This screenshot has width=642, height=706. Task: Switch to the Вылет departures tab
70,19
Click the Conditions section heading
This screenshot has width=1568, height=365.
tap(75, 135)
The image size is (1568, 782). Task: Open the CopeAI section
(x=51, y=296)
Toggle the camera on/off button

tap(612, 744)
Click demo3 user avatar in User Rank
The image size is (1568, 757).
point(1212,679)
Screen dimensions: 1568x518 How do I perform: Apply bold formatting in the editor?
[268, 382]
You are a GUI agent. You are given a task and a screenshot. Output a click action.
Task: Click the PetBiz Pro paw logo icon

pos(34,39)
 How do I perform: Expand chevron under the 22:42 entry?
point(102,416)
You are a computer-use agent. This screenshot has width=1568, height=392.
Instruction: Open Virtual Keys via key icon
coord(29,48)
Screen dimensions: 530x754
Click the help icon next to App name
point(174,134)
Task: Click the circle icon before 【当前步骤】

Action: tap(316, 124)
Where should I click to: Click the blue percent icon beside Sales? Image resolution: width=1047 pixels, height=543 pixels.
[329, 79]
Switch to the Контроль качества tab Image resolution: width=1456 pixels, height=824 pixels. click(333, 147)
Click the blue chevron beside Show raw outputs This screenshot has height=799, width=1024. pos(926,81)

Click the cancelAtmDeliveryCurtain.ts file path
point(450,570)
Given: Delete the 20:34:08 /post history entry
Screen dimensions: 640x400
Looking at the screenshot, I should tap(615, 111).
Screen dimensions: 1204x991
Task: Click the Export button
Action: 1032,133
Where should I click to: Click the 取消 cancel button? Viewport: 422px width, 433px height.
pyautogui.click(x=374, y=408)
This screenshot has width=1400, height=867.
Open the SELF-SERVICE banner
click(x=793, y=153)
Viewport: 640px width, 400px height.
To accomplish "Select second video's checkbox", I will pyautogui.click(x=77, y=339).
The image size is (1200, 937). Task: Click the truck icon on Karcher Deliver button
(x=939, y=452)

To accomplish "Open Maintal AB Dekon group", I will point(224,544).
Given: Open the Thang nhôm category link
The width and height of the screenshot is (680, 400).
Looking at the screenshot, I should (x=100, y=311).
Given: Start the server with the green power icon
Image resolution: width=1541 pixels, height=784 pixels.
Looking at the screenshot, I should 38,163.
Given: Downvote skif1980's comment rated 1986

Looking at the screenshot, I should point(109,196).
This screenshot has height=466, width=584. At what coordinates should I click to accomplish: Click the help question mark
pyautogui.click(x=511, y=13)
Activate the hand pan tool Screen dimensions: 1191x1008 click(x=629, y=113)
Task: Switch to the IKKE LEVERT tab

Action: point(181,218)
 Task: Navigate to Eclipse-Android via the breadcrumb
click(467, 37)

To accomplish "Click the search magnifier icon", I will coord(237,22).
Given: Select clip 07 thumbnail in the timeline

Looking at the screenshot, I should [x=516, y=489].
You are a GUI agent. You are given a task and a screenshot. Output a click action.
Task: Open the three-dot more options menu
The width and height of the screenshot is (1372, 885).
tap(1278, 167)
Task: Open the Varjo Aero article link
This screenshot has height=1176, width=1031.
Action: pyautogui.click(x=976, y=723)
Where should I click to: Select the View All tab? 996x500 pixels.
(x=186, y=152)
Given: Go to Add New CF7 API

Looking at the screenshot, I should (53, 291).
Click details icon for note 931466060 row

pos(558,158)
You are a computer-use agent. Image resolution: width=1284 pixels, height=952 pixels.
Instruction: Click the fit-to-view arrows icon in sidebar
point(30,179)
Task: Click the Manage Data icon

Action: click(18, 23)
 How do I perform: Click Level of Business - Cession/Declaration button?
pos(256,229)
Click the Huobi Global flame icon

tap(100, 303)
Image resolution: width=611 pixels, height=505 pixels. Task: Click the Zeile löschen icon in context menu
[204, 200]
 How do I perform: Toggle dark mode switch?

====

Set exercise:
Repeat the items word for word, beginning with the first line and stopping after the line that contains "Action: 1032,133".

Exercise result:
This screenshot has width=642, height=706. Task: Switch to the Вылет departures tab
70,19
Click the Conditions section heading
This screenshot has width=1568, height=365.
tap(75, 135)
The image size is (1568, 782). Task: Open the CopeAI section
(x=51, y=296)
Toggle the camera on/off button

tap(612, 744)
Click demo3 user avatar in User Rank
The image size is (1568, 757).
point(1212,679)
Screen dimensions: 1568x518 How do I perform: Apply bold formatting in the editor?
[268, 382]
You are a GUI agent. You are given a task and a screenshot. Output a click action.
Task: Click the PetBiz Pro paw logo icon

pos(34,39)
 How do I perform: Expand chevron under the 22:42 entry?
point(102,416)
You are a computer-use agent. This screenshot has width=1568, height=392.
Instruction: Open Virtual Keys via key icon
coord(29,48)
Screen dimensions: 530x754
Click the help icon next to App name
point(174,134)
Task: Click the circle icon before 【当前步骤】

Action: tap(316, 124)
Where should I click to: Click the blue percent icon beside Sales? Image resolution: width=1047 pixels, height=543 pixels.
[329, 79]
Switch to the Контроль качества tab Image resolution: width=1456 pixels, height=824 pixels. click(333, 147)
Click the blue chevron beside Show raw outputs This screenshot has height=799, width=1024. pos(926,81)

Click the cancelAtmDeliveryCurtain.ts file path
point(450,570)
Given: Delete the 20:34:08 /post history entry
Screen dimensions: 640x400
Looking at the screenshot, I should tap(615, 111).
Screen dimensions: 1204x991
Task: Click the Export button
Action: 1032,133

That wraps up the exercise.